ICW menghitung, total biaya tunjangan rumah mencapai Rp1,74 triliun untuk masa jabatan lima tahun dengan 580 anggota DPR. Padahal, pemerintah saat ini gencar melakukan efisiensi anggaran yang berimbas pada pemangkasan belanja publik. Tubagus Hasanuddin, anggota Komisi I DPR, mengakui bahwa total pendapatan resmi anggota DPR saat ini bisa melampaui Rp100 juta per bulan, termasuk gaji pokok, tunjangan rumah, dan tunjangan lain.“Kami ini hanya menerima. Buat saya diberi berapapun saya bersyukur,” ujarnya.

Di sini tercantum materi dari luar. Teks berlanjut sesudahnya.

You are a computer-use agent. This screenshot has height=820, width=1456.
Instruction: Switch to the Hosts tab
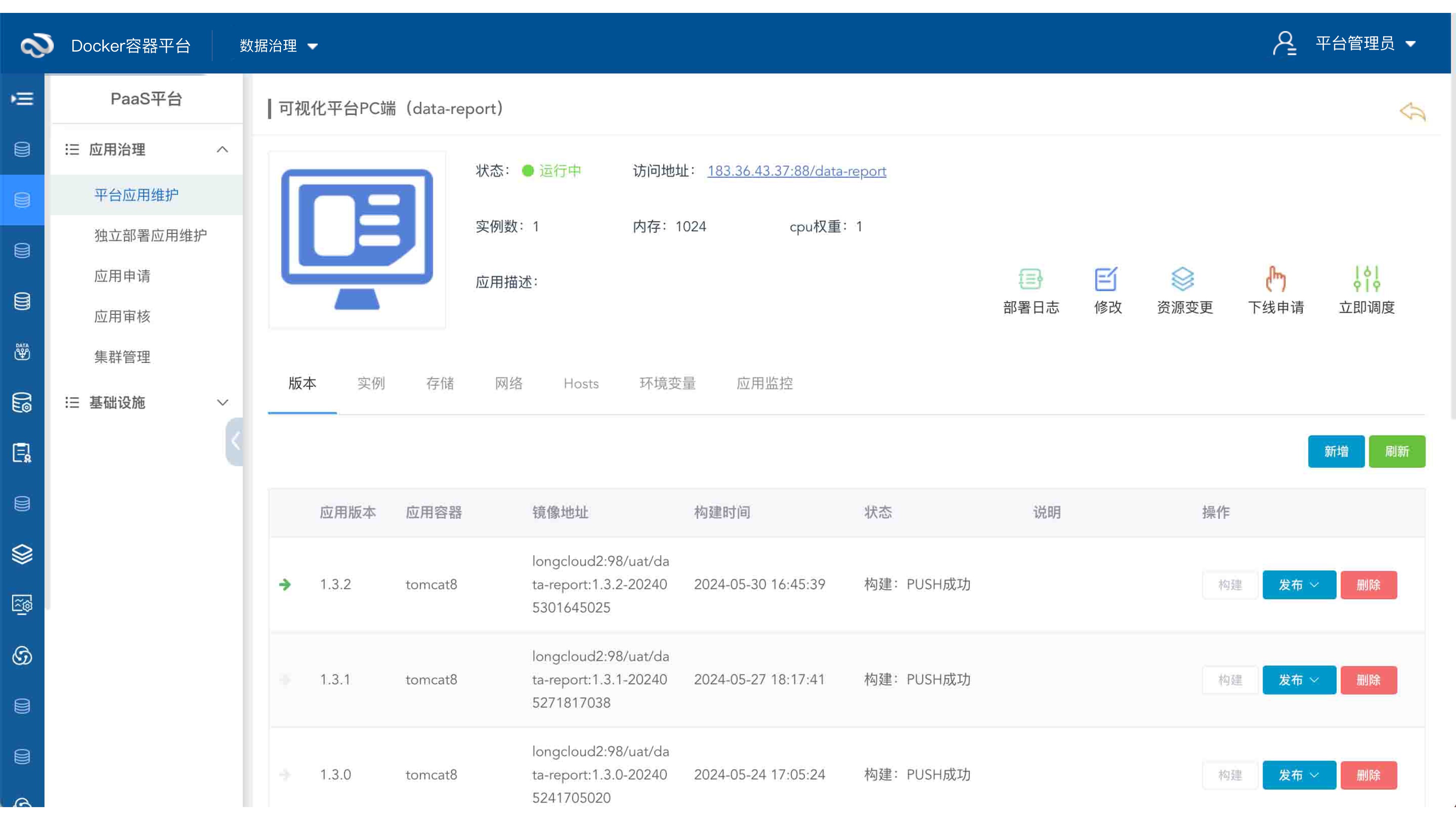click(x=581, y=383)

Kebijakan tunjangan rumah dinilai kontras dengan kondisi perekonomian rakyat misalnya, harga beras terus naik. Data Badan Pangan Nasional menunjukkan harga beras premium menembus Rp16.088/kg, jauh di atas harga eceran tertinggi Rp14.900/kg. Sementara itu, angka pemutusan hubungan kerja (PHK) juga melonjak 32,19% sepanjang Januari hingga Juni 2025 dengan 42.385 pekerja kehilangan pekerjaan.

Polemik tunjangan rumah Rp50 juta per bulan bagi anggota DPR RI masih menjadi perhatian publik. DPR beralasan kebijakan ini merupakan kompensasi atas penghapusan fasilitas rumah jabatan, sementara masyarakat menilai langkah tersebut mencerminkan ketidakpekaan wakil rakyat terhadap kondisi ekonomi yang serba sulit. Melihat total pendapatan anggota DPR yang kini bisa menembus lebih dari Rp100 juta per bulan, wajar jika kebijakan tunjangan rumah ini menuai kritik tajam. Isu ini diperkirakan akan terus menjadi sorotan, terutama ketika pemerintah di saat bersamaan menyerukan efisiensi anggaran dan penghematan belanja negara.